In her Complaint, Plaintiff sets out the requirements for res ipsa loquitur. Plaintiff argues that the escalator was within the exclusive control of TKE. (Compl., Count VI, ¶ 39.) Plaintiff states that the injuries she sustained would not have occurred if TKE had used reasonable care or the higher degree of care for common carriers. ( Id. ¶ 40.) Finally, Plaintiff asserts that her injuries were not due to any voluntary act on her part. ( Id. ¶ 41.) In turn, Defendant argues that TKE has never had exclusive control of the escalator, as the escalator is open to the public, and that the building owner is the party who has the capacity to frequently inspect the escalator. (Dkt.

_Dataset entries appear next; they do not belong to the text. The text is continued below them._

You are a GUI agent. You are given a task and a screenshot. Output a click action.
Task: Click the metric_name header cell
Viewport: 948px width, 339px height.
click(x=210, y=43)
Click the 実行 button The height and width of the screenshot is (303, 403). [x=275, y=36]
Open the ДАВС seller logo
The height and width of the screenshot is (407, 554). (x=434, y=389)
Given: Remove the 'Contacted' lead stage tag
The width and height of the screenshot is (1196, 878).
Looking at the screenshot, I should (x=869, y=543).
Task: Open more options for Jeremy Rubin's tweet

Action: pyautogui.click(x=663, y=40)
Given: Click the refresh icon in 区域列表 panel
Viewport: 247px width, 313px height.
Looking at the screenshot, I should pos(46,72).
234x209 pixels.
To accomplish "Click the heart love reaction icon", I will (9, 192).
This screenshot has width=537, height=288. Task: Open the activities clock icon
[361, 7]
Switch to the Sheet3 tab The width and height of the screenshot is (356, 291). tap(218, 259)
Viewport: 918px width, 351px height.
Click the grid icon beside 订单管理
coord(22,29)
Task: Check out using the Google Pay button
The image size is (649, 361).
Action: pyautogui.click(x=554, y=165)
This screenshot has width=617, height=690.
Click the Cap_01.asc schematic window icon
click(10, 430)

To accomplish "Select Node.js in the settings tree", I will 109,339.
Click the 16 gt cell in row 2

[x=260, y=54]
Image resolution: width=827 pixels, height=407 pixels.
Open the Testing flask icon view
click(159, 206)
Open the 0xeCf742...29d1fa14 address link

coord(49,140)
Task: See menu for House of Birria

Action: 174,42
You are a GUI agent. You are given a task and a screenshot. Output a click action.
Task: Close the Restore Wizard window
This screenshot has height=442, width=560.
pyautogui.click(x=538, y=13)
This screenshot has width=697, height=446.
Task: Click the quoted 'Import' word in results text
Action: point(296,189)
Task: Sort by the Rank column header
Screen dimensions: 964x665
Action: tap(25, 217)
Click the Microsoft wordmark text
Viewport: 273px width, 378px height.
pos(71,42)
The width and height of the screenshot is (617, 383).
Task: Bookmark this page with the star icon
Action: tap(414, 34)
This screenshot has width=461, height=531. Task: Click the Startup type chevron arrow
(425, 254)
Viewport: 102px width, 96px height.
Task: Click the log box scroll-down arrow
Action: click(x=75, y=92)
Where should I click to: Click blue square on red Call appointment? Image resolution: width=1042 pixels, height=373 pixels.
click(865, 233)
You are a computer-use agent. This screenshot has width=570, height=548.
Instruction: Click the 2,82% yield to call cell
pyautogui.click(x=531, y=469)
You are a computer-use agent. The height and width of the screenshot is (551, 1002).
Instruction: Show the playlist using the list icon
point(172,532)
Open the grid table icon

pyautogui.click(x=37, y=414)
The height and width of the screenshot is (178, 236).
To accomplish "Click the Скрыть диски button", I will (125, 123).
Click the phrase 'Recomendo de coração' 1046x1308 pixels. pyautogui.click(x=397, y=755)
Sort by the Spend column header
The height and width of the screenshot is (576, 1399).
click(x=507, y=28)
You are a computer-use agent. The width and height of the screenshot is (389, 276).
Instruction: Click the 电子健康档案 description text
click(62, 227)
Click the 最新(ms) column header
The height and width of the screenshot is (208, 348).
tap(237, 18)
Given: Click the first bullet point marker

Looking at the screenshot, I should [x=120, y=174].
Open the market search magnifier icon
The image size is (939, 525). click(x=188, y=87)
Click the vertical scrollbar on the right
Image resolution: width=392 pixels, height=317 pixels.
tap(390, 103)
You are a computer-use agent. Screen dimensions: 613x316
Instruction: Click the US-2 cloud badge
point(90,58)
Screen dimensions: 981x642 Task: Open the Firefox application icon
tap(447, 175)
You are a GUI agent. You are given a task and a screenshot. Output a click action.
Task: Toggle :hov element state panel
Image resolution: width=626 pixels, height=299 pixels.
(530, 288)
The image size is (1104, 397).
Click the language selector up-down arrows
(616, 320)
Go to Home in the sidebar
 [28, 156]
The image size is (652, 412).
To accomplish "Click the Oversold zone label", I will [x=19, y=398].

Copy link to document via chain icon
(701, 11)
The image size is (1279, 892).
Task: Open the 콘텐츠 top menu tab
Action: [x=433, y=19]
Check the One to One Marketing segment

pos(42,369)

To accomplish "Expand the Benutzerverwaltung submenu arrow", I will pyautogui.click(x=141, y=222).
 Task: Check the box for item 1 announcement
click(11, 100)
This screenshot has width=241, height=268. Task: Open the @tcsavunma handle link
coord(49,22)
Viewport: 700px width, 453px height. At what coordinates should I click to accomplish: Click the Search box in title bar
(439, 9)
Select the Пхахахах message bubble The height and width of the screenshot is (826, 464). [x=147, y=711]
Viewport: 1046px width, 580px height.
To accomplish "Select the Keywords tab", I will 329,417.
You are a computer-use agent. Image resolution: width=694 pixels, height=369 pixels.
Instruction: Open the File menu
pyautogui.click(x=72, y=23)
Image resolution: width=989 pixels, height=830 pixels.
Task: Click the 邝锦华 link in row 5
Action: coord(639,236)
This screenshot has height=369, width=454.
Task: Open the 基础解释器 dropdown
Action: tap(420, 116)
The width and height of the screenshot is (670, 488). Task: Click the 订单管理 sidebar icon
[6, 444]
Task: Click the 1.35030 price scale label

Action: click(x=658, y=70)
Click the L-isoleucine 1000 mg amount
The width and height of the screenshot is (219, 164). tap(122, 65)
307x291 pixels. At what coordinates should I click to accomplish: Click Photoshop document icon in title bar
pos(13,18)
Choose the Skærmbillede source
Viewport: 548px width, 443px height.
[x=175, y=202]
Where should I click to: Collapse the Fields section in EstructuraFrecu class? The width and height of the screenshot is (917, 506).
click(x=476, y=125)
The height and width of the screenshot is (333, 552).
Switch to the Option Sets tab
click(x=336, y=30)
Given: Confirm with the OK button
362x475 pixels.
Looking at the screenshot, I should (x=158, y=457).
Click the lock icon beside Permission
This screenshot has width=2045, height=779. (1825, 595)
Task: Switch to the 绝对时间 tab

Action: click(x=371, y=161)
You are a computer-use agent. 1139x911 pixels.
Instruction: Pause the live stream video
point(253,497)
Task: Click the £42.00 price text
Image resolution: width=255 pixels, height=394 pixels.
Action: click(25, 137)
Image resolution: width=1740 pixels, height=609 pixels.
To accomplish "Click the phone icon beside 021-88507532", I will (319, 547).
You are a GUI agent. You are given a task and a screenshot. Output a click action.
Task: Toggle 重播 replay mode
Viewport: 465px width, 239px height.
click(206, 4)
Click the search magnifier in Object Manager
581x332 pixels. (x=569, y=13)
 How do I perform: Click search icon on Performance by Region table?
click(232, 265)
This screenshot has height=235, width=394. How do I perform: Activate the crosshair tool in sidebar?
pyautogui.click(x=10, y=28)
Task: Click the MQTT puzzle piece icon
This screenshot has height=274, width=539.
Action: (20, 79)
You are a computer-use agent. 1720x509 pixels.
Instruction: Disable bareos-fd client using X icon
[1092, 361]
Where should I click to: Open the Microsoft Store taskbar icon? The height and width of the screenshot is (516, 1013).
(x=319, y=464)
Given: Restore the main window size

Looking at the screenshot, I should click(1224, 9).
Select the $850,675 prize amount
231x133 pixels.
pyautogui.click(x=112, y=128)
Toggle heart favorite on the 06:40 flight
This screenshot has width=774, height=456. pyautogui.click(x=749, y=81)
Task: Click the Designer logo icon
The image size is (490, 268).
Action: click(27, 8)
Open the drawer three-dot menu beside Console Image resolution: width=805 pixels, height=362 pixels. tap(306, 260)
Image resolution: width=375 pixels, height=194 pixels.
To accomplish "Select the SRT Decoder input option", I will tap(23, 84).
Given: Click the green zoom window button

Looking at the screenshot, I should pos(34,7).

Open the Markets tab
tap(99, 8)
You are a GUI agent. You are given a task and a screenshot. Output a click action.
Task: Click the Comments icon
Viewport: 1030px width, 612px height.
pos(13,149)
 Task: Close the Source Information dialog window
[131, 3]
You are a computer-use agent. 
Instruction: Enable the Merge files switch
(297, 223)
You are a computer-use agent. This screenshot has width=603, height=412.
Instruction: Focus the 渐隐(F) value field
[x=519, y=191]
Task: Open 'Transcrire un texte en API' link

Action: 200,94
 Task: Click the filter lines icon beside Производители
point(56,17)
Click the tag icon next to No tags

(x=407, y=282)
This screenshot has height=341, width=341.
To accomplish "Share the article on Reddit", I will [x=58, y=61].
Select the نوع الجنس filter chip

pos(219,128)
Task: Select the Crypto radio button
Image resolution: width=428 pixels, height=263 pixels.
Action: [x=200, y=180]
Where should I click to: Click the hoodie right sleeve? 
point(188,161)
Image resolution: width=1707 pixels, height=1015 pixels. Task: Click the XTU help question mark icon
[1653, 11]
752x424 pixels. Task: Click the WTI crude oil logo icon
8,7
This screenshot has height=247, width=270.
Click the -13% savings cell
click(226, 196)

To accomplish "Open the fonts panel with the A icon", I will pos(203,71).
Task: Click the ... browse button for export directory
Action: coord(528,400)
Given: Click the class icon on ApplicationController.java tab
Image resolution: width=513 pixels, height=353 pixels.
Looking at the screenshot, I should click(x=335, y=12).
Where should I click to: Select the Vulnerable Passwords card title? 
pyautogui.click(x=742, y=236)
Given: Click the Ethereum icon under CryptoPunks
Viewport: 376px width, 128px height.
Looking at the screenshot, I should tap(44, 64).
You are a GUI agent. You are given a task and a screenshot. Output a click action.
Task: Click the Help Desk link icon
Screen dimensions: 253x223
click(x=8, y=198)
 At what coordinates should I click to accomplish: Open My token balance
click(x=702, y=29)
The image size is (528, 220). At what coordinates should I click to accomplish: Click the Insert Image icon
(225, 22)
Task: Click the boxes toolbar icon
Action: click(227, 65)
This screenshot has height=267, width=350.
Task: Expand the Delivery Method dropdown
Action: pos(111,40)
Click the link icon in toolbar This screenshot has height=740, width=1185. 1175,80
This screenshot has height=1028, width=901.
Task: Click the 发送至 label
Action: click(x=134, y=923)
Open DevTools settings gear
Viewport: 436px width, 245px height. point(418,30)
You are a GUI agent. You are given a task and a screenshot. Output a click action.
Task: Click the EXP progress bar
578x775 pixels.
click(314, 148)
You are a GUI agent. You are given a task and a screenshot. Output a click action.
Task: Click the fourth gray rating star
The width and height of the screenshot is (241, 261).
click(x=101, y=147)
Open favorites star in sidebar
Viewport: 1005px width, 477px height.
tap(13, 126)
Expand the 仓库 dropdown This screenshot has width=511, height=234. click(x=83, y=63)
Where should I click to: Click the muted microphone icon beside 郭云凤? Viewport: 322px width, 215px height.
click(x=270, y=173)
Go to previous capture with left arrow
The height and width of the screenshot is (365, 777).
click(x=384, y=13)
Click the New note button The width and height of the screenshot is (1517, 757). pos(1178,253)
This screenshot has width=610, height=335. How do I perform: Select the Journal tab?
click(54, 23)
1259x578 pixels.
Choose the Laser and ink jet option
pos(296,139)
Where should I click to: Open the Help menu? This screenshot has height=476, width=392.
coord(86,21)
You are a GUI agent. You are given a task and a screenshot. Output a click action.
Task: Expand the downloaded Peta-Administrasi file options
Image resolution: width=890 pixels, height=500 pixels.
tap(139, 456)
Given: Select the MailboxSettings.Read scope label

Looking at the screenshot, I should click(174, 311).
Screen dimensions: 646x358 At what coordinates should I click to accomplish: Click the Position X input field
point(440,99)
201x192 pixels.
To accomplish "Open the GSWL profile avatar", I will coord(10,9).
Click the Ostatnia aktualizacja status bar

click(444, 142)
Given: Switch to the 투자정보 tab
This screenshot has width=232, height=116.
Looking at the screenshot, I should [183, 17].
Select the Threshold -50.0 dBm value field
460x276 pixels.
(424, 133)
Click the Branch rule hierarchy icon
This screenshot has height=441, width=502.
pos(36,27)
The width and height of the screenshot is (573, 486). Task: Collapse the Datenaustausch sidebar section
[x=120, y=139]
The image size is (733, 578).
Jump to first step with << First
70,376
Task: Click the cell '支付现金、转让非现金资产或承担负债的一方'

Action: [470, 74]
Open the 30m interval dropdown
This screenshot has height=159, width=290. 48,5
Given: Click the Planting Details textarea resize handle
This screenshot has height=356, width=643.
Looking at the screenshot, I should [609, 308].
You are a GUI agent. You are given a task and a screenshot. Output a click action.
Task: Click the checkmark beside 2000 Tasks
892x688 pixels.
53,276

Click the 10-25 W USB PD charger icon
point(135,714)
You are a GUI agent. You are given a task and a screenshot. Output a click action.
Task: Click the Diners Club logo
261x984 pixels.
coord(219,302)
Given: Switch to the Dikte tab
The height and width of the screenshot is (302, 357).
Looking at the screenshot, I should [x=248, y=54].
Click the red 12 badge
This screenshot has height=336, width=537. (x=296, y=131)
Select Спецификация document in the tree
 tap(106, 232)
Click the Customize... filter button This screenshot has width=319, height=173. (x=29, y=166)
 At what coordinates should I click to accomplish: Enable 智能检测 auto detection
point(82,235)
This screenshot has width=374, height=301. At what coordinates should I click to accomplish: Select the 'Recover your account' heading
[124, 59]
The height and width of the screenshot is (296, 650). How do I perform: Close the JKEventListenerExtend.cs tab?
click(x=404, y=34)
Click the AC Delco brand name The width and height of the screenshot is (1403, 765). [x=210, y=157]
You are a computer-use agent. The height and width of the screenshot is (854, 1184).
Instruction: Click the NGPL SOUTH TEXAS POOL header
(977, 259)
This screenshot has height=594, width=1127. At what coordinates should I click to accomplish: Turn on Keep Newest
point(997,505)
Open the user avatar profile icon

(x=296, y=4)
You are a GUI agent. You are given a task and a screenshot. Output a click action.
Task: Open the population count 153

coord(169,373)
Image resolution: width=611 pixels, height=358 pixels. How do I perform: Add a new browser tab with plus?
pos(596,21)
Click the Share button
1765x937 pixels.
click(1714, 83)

No. 40, ¶ 21.) But, again, control is a flexible standard determined by whether the defendant was under a duty to the plaintiff. See Heastie, 877 N.E.2d at 1076.
Plaintiff has set out factual allegations giving Defendant fair notice of the claim for relief and showing the claim has substantive plausibility. Runnion ex rel. Runnion, 2015 WL 2151851, at *3. Defendant's Motion to Dismiss Count VI is denied.
For the reasons discussed above, Defendant's Motion to Dismiss  is denied.